** TEXT PROVIDED **
A 1970 concert by the band Chicago was nearly cancelled due to problems beyond Contemporary's control, but when Schankman saw trumpet player Lee Loughnane backstage, he engaged him in a conversation about the instrument. When the band discovered the promoter was also a fellow musician, they decided to play the show anyway.

Among Contemporary's key concerts during its first decade were Superjam at Busch Stadium in 1976 - the first stadium show in St. Louis since the Beatles in 1966 - and 1978's Rolling Stones show at Kiel Opera House.

"Somebody asked me today, 'If you could replay a concert, which one would you like to see?'" Schankman says. "[The Stones] would be one of them, because I didn't see any of the show that night -- or many other nights for that matter. My job was never to attend the concert for viewing, but to attend the concert to handle the financial end or whatever else I had to handle."

Over the years, Contemporary expanded into a number of other areas, including managing area bands Head East and Starcastle, booking major acts for corporate clients, and promoting motorsports events; i.e. mud races and monster trucks.

The company was also instrumental in putting musical acts together with corporate sponsors - something that today is a given, but was still a new concept when Contemporary paired The Who with Schlitz beer and Barry Manilow with Fox Photo.

"It struck me years and years ago," Schankman says. "Why can't we put these artists in the boardrooms to help sell product? I pictured Barry Manilow sitting in the boardroom at Fox Photo trying to show them how, by using Barry Manilow, we could sell more film. Or Kenny Rogers with Jovan, who had a perfume called "The Gambler."

Another innovation was Contemporary's formation of Dial Tix and Capital Tickets to take ticket orders over the phone.

Stunning to anyone who has bought a ticket by phone or online lately and paid the sometimes exorbitant processing fees is the fact that the initial service fee for Dial Tix was only 25 cents.

** TASK LIST **
1 > Transcribe the passage about the concert promoter Contemporary from "The company was" to "over the phone.".
2 > Go on with the passage about the concert promoter Contemporary, starting after its last sentence.

** DATASET RECORDS **

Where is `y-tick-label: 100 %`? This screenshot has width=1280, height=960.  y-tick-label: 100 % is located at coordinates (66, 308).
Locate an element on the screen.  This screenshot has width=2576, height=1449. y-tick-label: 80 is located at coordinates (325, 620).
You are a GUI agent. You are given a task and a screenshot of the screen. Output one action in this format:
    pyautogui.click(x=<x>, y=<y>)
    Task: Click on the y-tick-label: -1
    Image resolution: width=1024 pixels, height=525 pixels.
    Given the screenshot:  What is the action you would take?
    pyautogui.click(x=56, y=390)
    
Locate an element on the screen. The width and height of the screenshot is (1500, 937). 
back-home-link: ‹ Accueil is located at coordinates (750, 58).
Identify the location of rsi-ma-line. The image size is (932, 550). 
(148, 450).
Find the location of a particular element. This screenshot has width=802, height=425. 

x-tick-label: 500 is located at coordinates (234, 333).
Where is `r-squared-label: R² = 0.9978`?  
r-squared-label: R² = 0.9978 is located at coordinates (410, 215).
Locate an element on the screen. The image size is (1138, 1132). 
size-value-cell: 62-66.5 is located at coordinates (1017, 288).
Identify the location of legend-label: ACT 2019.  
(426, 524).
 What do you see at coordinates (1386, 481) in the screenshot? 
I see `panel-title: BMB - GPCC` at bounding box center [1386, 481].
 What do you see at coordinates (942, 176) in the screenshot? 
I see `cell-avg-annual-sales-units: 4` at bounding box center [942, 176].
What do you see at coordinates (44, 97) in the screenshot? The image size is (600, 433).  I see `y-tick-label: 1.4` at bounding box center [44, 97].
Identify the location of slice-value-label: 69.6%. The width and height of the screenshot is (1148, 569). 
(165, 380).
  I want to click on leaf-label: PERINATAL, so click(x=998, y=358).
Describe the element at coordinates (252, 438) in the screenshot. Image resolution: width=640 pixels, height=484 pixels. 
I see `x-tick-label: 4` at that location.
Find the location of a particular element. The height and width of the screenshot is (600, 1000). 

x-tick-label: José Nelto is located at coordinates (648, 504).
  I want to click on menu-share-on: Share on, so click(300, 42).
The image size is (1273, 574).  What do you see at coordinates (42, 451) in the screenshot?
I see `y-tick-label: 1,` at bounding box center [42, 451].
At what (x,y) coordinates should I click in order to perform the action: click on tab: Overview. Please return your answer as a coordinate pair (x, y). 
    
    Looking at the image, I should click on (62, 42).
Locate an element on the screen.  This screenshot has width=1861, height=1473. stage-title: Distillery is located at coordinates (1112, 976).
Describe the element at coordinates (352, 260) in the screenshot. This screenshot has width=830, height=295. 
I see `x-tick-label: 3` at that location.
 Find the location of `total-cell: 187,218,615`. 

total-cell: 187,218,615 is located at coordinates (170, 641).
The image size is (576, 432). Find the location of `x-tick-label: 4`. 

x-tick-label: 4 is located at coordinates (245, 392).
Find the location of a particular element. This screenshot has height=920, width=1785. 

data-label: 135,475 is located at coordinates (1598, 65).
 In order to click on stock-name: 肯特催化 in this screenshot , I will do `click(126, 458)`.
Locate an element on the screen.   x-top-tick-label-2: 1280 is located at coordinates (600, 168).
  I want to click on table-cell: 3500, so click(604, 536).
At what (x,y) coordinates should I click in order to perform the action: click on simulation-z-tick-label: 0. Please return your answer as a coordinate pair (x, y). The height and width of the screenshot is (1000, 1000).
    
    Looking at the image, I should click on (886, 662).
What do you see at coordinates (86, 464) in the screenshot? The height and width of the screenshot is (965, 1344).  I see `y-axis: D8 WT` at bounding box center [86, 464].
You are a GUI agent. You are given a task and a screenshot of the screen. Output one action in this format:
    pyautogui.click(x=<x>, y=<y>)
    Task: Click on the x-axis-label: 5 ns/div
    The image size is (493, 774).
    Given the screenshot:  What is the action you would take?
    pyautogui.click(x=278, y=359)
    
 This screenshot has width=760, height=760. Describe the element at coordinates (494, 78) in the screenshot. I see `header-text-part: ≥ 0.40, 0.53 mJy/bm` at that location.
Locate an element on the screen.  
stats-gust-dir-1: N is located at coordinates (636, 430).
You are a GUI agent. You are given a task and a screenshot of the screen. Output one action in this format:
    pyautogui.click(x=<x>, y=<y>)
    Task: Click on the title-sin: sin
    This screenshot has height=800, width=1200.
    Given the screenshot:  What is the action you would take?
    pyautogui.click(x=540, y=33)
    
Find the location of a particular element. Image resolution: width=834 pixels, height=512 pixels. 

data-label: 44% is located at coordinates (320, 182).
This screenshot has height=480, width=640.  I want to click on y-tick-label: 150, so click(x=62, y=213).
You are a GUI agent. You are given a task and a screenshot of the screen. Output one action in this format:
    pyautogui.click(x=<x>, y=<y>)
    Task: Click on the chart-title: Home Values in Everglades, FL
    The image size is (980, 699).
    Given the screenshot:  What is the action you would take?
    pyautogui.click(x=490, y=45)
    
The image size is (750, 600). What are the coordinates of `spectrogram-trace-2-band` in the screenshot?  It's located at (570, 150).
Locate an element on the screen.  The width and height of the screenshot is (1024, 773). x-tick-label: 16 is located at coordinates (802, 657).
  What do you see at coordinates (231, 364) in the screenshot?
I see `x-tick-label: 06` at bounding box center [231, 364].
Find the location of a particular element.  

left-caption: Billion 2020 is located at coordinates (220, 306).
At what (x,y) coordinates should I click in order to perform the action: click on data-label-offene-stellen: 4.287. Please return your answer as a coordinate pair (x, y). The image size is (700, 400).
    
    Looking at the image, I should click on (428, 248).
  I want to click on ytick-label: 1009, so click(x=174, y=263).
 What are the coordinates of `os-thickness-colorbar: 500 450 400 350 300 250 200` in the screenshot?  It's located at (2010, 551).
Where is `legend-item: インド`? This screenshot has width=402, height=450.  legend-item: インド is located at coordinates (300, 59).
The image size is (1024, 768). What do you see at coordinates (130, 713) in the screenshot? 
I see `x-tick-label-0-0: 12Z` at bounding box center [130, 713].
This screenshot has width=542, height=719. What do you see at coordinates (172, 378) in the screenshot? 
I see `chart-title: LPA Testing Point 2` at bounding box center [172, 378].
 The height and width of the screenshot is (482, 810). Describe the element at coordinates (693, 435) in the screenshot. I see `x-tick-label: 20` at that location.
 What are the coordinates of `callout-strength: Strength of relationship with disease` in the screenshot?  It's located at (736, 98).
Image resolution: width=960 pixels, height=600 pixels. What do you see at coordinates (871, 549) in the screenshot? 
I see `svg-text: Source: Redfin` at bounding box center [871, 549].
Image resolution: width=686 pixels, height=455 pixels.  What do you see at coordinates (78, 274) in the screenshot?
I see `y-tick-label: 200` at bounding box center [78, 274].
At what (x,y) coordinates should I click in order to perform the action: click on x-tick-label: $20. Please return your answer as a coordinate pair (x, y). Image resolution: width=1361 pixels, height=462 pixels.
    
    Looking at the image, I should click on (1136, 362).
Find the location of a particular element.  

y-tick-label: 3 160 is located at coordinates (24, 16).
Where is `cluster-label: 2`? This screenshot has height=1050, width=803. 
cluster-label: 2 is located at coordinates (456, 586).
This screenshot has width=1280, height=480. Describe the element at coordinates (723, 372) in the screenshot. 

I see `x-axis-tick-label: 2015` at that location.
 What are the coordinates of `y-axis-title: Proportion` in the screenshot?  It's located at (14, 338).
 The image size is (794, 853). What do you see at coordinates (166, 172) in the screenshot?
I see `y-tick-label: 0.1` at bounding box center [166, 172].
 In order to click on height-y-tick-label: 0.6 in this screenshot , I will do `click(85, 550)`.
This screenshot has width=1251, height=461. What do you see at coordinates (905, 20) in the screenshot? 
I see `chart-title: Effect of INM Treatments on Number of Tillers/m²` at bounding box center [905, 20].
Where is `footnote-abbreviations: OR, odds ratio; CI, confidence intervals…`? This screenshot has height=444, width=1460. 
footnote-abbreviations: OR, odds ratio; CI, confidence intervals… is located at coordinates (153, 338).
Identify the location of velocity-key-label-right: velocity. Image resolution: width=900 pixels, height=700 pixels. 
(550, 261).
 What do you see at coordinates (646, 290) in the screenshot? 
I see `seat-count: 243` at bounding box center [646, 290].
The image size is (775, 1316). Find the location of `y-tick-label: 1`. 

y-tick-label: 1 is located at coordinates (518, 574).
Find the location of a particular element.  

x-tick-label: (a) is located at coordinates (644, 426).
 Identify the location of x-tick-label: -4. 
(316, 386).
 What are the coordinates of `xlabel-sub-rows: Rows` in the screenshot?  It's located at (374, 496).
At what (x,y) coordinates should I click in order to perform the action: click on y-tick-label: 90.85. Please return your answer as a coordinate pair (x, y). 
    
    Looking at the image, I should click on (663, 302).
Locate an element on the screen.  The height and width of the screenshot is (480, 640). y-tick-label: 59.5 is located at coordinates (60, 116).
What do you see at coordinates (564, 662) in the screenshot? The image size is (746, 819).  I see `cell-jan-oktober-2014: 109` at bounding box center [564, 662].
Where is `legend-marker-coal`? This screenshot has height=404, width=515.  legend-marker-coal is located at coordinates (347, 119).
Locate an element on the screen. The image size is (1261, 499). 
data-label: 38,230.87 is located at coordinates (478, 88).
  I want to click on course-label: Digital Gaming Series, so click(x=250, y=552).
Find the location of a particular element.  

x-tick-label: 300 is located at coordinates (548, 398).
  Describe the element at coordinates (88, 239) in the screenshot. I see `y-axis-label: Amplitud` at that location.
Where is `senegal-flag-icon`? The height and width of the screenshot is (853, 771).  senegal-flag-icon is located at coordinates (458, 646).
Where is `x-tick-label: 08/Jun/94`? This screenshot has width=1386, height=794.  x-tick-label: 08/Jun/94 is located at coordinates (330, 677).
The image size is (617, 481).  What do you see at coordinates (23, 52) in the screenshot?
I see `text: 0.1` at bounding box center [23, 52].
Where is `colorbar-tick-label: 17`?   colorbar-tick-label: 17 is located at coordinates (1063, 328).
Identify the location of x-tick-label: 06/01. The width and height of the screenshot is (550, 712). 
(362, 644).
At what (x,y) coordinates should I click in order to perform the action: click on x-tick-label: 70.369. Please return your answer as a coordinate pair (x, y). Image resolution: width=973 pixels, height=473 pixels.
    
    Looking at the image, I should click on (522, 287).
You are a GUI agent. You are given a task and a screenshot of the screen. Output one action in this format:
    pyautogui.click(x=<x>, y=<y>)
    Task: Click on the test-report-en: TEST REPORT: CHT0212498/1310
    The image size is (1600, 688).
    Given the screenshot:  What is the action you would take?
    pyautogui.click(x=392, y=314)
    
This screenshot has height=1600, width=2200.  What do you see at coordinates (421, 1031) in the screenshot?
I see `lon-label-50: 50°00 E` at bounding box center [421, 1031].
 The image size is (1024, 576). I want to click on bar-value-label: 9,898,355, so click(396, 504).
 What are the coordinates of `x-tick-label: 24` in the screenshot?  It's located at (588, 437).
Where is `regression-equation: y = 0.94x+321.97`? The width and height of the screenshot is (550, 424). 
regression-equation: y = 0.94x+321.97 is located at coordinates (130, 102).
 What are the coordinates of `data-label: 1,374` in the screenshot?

** ANSWERS FOR THE EXERCISE **
1 >
The company was also instrumental in putting musical acts together with corporate sponsors - something that today is a given, but was still a new concept when Contemporary paired The Who with Schlitz beer and Barry Manilow with Fox Photo.

"It struck me years and years ago," Schankman says. "Why can't we put these artists in the boardrooms to help sell product? I pictured Barry Manilow sitting in the boardroom at Fox Photo trying to show them how, by using Barry Manilow, we could sell more film. Or Kenny Rogers with Jovan, who had a perfume called "The Gambler."

Another innovation was Contemporary's formation of Dial Tix and Capital Tickets to take ticket orders over the phone.

2 >
"But you have to remember that the average ticket price at the time was $6 or $7," Schankman says.

Perhaps the crowning achievement of Contemporary's long run was the creation of Riverport Amphitheatre in Maryland Heights. The venue opened in June of 1991 with Steve Winwood and Robert Cray. But only two weeks later, a Guns N' Roses concert escalated into a riot when singer Axl Rose tangled with a motorcycle gang in the audience and left the stage prematurely.

"It was something that didn't need to happen," Schankman says. "Nobody anticipated it happening. If he had returned to the stage and continued to sing some songs, I think everybody would have been OK. But the anticipation that the show was going to continue, and then it didn't, plus the presence of security ... see, that's the whole thing: Our job was to protect the artist. When you get an artist like Axl Rose, how are you going to protect him? He's the problem, not the audience."

The amphitheatre and Contemporary recovered from the incident and prospered through much of the '90s. But when an offer to buy the company came from concert behemoth SFX in 1997, Schankman and Zuckerman took it.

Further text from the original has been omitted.